# Pac vs Bradley fight



## Meng Xiong (Jan 21, 2009)

Its old news by now, but i'm still disgusted. Boxing is dead to me. 

Rant over. Carry on...


----------



## Lee H Sternberg (Jan 27, 2008)

Meng Xiong said:


> Its old news by now, but i'm still disgusted. Boxing is dead to me.
> 
> Rant over. Carry on...


At least WWE calls it "entertainment". Last night was a crooked set up for big buck second fight. PERIOD!

And all us suckers keep right on paying through the ass to watch it anyway.


----------



## Lee H Sternberg (Jan 27, 2008)

Meng Xiong said:


> Its old news by now, but i'm still disgusted. Boxing is dead to me.
> 
> Rant over. Carry on...


BTW, Meng - You're not done with boxing. I've been saying the same thing, after fixed fights, for 50 years. I still come back for more frustration.#-o](*,)


----------



## Meng Xiong (Jan 21, 2009)

Lee H Sternberg said:


> At least WWE calls it "entertainment". Last night was a crooked set up for big buck second fight. PERIOD!
> 
> And all us suckers keep right on paying through the ass to watch it anyway.


HAHA... you're right about WWE. 

Who really wants to see the rematch? I'm not even gonna bother streaming it online from them offshore sites. ugh... still can't believe it!


----------



## Meng Xiong (Jan 21, 2009)

Lee, 

You keep up with UFC?

There were two kids from Spokane who made it to the Ultimate Fighter TV reality show, and one of them actually won the championship.


----------



## Joby Becker (Dec 13, 2009)

pathetic...
corruption comes to mind...


----------



## Doug Zaga (Mar 28, 2010)

Wonder who got the judges to give it to Bradley...?

I have no idea how the judges could give Bradley more than 4 rounds! On the other hand, Manny should have put the kid away. At times he looked sloppy. Ever since he gave Margarito that beat down he hasn't looked the same....his heart is somewhere else now. He has earned 100+ Million.


----------



## Lee H Sternberg (Jan 27, 2008)

Doug Zaga said:


> Wonder who got the judges to give it to Bradley...?
> 
> I have no idea how the judges could give Bradley more than 4 rounds! On the other hand, Manny should have put the kid away. At times he looked sloppy. Ever since he gave Margarito that beat down he hasn't looked the same....his heart is somewhere else now. He has earned 100+ Million.

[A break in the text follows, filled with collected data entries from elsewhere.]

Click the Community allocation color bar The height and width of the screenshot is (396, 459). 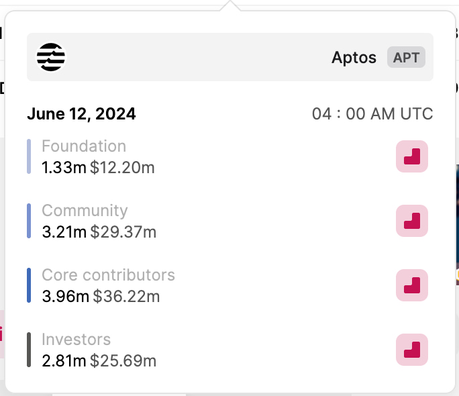29,221
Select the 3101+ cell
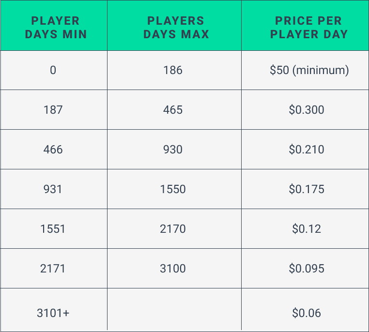Viewport: 369px width, 332px height. [54, 310]
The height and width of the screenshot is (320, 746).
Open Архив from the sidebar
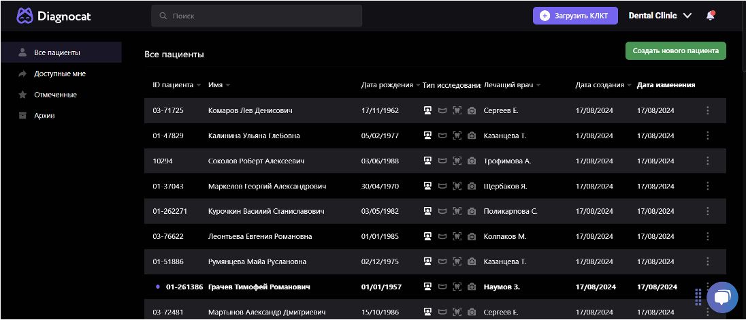pyautogui.click(x=44, y=116)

I read he's got marital problems messing with his mind. Women can screw up minds QUICK and cut that !00 million in half.


----------



## Lee H Sternberg (Jan 27, 2008)

Meng Xiong said:


> Lee,
> 
> You keep up with UFC?
> 
> There were two kids from Spokane who made it to the Ultimate Fighter TV reality show, and one of them actually won the championship.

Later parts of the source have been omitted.